(Element and text position data)
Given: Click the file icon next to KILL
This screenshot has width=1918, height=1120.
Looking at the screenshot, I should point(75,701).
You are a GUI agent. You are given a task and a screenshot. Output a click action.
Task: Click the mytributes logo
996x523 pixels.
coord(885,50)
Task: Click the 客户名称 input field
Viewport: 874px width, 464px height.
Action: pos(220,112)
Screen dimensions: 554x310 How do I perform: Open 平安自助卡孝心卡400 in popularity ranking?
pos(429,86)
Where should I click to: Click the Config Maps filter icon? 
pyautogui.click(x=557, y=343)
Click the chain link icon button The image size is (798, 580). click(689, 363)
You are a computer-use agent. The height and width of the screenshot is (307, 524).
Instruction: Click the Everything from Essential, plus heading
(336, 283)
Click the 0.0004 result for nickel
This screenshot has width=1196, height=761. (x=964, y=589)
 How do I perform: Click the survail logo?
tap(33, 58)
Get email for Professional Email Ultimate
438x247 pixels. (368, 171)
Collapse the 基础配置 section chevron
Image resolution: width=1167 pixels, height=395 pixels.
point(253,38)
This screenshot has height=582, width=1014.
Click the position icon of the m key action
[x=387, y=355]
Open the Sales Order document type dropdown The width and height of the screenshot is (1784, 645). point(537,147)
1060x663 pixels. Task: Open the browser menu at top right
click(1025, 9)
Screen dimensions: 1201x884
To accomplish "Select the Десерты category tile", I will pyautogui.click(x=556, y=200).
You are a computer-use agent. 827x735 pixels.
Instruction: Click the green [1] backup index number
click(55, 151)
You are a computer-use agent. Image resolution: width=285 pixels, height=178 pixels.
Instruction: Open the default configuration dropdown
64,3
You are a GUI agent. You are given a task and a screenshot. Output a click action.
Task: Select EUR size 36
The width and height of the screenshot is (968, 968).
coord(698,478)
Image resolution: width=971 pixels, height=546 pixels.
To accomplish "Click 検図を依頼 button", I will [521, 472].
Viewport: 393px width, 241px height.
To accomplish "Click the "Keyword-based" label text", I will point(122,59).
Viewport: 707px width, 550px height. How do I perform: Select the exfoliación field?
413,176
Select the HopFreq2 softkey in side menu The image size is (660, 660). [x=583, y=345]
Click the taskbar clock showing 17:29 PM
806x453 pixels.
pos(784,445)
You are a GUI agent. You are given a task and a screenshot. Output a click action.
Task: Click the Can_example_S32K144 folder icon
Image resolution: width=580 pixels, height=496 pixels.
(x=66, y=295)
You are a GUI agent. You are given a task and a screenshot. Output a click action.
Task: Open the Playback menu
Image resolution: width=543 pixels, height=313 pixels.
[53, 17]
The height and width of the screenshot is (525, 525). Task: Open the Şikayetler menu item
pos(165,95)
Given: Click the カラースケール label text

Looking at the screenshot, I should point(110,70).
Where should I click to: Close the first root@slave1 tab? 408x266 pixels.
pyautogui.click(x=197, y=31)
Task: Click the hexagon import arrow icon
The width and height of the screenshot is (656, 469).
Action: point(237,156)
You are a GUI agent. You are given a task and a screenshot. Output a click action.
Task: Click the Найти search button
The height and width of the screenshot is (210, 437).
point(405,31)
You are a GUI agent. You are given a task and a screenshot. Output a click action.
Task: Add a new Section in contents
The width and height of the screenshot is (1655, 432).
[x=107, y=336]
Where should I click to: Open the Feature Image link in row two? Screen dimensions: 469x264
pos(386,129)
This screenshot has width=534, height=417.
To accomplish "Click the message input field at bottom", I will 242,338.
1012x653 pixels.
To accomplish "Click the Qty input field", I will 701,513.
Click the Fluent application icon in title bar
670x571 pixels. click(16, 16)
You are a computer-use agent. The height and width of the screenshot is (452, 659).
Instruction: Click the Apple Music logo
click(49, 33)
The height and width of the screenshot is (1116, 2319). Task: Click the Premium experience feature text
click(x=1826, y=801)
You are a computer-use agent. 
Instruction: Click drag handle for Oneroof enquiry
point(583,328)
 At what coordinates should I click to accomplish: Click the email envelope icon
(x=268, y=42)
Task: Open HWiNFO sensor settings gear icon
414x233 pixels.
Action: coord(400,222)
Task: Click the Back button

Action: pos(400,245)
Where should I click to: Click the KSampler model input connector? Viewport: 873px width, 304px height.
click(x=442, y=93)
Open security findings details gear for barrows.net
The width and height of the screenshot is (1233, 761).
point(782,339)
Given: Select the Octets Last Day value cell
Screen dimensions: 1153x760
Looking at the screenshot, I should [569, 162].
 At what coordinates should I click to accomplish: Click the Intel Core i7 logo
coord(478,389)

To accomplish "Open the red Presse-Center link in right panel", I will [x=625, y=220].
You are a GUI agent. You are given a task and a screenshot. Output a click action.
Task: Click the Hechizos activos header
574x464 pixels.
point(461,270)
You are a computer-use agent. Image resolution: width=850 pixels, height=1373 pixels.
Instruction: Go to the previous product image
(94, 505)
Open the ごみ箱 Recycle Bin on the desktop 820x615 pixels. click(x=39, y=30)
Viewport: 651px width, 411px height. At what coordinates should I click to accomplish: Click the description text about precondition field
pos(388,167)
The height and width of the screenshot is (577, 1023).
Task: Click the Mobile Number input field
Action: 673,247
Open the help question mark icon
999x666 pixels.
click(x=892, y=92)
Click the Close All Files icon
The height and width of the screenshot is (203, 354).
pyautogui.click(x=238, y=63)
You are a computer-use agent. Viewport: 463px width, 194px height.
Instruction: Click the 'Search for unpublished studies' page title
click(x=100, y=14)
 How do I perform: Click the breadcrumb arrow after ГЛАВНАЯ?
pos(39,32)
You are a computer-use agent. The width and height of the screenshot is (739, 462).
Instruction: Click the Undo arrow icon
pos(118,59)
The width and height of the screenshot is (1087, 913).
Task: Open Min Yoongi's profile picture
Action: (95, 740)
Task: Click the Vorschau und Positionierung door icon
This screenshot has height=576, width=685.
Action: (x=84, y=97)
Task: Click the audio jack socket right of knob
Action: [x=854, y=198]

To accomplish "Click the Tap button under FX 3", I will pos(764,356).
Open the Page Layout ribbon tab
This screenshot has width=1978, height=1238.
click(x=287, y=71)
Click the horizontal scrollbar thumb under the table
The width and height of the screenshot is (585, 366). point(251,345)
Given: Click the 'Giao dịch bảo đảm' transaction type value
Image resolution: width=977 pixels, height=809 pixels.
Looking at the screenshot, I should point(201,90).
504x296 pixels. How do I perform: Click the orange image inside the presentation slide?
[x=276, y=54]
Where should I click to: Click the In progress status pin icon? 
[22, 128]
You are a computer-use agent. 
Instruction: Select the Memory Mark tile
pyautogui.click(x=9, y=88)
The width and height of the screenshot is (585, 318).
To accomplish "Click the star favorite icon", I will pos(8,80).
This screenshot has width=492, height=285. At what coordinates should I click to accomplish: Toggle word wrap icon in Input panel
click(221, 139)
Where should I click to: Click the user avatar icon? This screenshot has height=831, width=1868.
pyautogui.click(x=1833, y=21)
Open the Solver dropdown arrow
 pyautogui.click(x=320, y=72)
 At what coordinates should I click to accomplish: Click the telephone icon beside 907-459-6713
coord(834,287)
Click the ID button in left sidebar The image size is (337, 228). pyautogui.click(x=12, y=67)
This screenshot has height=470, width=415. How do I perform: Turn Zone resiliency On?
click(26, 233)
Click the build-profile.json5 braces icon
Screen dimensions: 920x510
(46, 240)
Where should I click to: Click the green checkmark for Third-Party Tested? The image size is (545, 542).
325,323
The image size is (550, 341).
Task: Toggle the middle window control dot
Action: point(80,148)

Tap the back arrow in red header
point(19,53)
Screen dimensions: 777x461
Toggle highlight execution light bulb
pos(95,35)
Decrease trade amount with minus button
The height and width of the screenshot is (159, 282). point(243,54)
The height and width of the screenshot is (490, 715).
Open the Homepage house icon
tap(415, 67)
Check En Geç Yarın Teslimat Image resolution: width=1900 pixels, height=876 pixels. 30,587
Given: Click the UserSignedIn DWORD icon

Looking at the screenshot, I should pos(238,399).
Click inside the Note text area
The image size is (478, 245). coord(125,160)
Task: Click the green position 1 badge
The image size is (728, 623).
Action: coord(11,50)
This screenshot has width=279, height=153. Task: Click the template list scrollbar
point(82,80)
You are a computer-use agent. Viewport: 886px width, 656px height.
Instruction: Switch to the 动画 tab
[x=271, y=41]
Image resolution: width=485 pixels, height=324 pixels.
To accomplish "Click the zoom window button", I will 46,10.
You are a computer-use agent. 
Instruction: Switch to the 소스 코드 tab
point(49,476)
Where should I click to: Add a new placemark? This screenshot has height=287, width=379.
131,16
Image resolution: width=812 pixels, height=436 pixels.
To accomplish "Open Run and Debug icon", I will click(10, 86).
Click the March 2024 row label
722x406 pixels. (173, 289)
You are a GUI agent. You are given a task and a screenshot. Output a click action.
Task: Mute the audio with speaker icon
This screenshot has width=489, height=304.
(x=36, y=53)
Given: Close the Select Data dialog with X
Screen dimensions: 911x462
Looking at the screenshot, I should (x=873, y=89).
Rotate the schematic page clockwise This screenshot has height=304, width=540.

• [Goal]: Pick out every line of the material above that contains the word "gear", and copy each of those lines in full.

• [Task result]:
Task: Open HWiNFO sensor settings gear icon
Open security findings details gear for barrows.net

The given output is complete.